Les réactions peu compatissantes sur les réseaux sociaux à la suite de l’agression de deux magistrates en poste à Mayotte, relayées par la députée Estelle Youssouffa devant le ministre de la Justice, incite le Syndicat de la magistrature à prendre la plume dans un communiqué. La députée mahoraise aurait repris des courriers de ses électeurs, « qui se félicitaient de ce que les magistrats puissent être agressés et comprennent ainsi enfin la nécessité de se montrer intraitables dans le traitement de la délinquance, appelant à plus de sévérité et dénonçant un laxisme judiciaire. ».
Le Syndicat de la Magistrature (SM) et l’Union Syndicale des Magistrats (USM), représentés à la Cour d’appel de Saint-Denis de La Réunion, expriment leurs regrets que la profession n’ait pas été défendue par le Garde des Sceaux, surtout « les collègues mahorais » face « aux attaques verbales et aux agressions physiques qu’ils subissent » tout en « essayant de garantir à tous un égal traitement par la justice dans un territoire en grande souffrance ».
Faire passer les messages en audience
Le reproche d’une justice trop clémente en réponse aux actes de violence, est régulier. Essentiellement parce que les forces de l’ordre s’escriment à arrêter des auteurs de violence, mineurs, qui sont ensuite relâchés conformément à la loi, c’est donc la justice des mineurs qui est en cause, pas les magistrats. Le ministre est d’ailleurs attendu sur le plan national sur ce point, sa première réforme n’ayant pas convaincu. En revanche, quand le panel des peines peut s’appliquer, il ne manque pas d’engorger presque à 300% la prison de Majikavo, comme l’écrivent les deux syndicats.

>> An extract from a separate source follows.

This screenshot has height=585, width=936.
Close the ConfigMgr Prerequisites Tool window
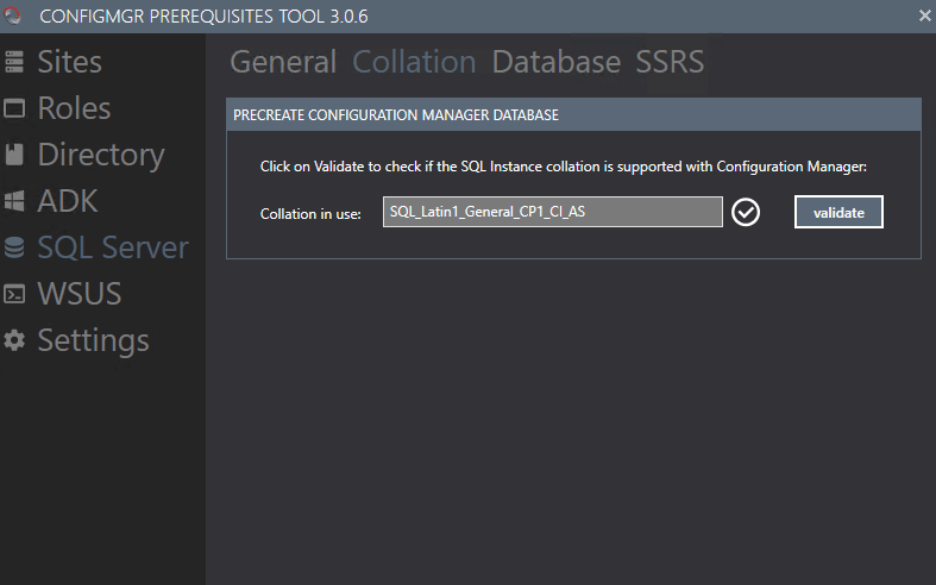(925, 15)
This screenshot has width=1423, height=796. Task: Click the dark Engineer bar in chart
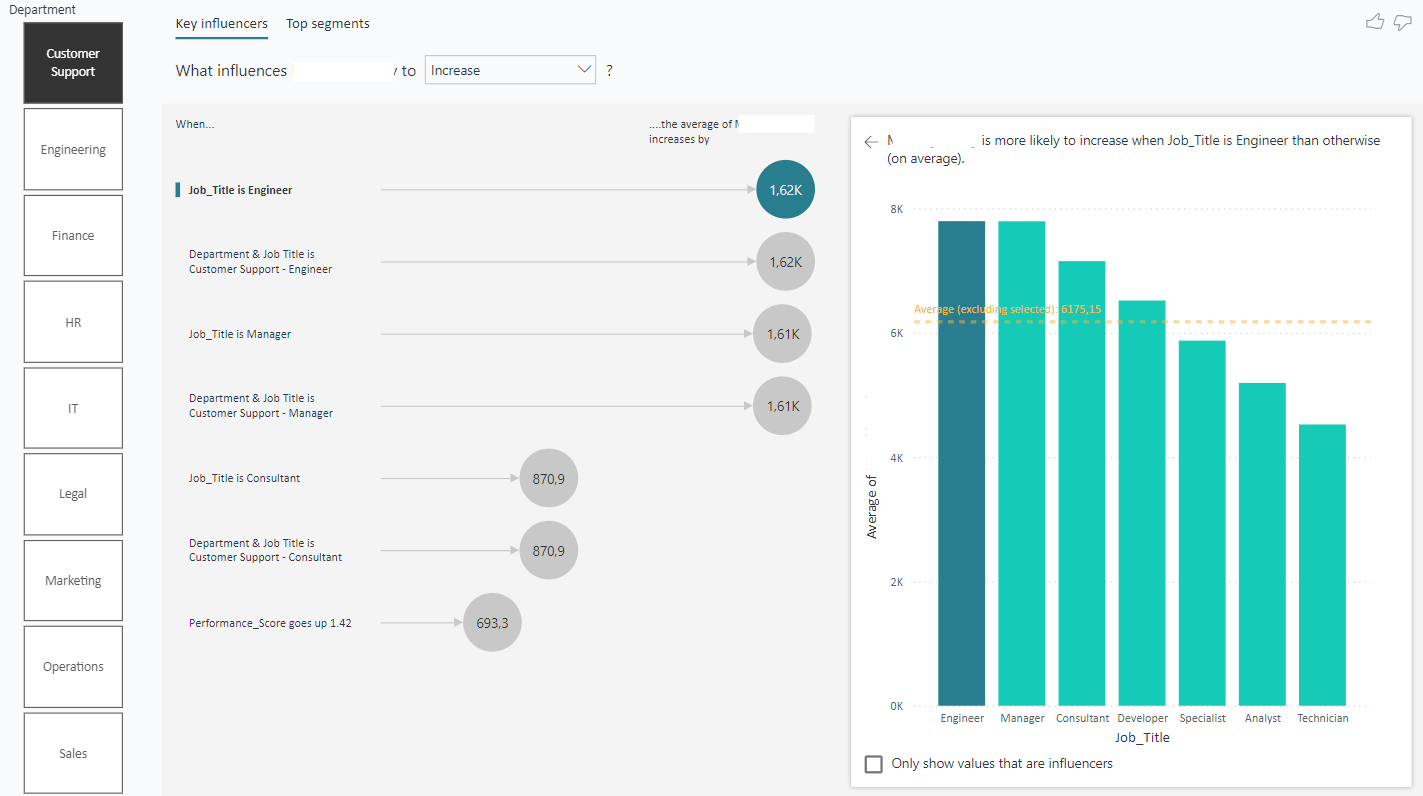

Mais comme nous l’avons rapporté après les multiples audiences du tribunal, si la peine est importante, le procès doit faire œuvre de pédagogie. Et là-dessus, les magistrats ne sont pas égaux. On se souvient d’un Laurent Sabatier, ex-président d’un tribunal qui était encore de Grande Instance avant de devenir Judiciaire, et qui prenait le temps de faire vertement la morale à ceux qui se trouvaient à la barre, avec explications sur la portée de leurs gestes à l’appui. C’est toujours plus utile qu’un départ du tribunal sans suites.
La population mahoraise pourra remercier les deux syndicats pour la phrase finale, puisqu’ils demandent également que « la situation d’insécurité régnant à Mayotte, touchant tous les habitants de l’île quelles que soient leurs professions, soit véritablement prise en compte dans sa réalité concrète et quotidienne, difficilement mesurable et imaginable pour ceux qui résident ailleurs ».
Alors que les porte-paroles sont nombreux pour évoquer le camp de migrants, ils manquent pour pointer la délinquance qui tue à petits feux le territoire.